TORONTO - The thing about composure is it’s more obvious when a guy contends for his national championship, but just as important if he misses a cut or two.
As Adam Hadwin made his unlikely run at last July’s RBC Canadian Open, he impressed the nation with a calmness beyond his 23 years.
His eventual tie for fourth was one of two top-10 finishes on the PGA Tour, seemingly coming attractions for a rare direct jump to the big show.
It didn’t work out that way. Hadwin started the final stage of Q-school solidly, but ballooned to 76-75 in the fourth and fifth rounds before tying for 100th to earn conditional Nationwide Tour status.
Into every career, a little rain must fall and it quickly becomes a hurricane without the same composure it takes to get near the top of the leaderboard, particularly for a young player.
True to form, Hadwin appeared no different last week from the long shot who didn’t realize he wasn’t supposed to contend in PGA Tour events, despite missing the cut at the Nationwide Tour’s season opener in Colombia, where a second round 78 sunk him.
“I’m going to learn more from weeks like (Colombia) than I will from winning. The game, it really did feel pretty good. I hit a lot of good shots. I did a lot of good things, made a lot of good putts that just didn’t fall,” said Hadwin.
“Unfortunately, I had to sign for a 78 the second day, but I took a lot of positives out of the week. I think it’s just more or less one of those weeks, kind of the same thing as Q-school,” he added.

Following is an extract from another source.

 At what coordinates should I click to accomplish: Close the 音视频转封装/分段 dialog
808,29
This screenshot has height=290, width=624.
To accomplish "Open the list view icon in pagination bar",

“I wouldn’t say I’m at a point where I’ve been struggling for a while because it’s really only been two events that I haven’t played well. If we were sitting here talking after five or six events, then I might be saying that this is just a time that I’ve got to fight through,” he said.
On the flip side of drawing energy from the positives, Hadwin tries to learn from what went wrong.
“I performed pretty well for three-and-a-half days at Q-school. It was really just the last two-and-a-half rounds that got me,” he said.
“Then, things just kind of went straight downhill from there. I think it was a combination of things. I think I let my emotions kind of get the best of me at Q-school. Once things started to slide, I wasn’t able to refocus,” said Hadwin, adding that led to complications.
“I think my mechanics caught up to me a little bit. I didn’t feel the greatest over the golf ball. I hit some shots that I normally don’t hit,” he said. “It’s one of those tough things where success breeds confidence and confidence breeds success. Which one do you have first though?”
This is where composure prevents a possible unravelling and one thing Hadwin has is his success from last year to help keep his confidence going into this week’s Nationwide Tour event in Panama.
“Last summer, I went on an unbelievable run and I was feeling good about my game, but that’s something I build on each event and I kind of knew I was playing well instead of just believing that I was playing well,” he said.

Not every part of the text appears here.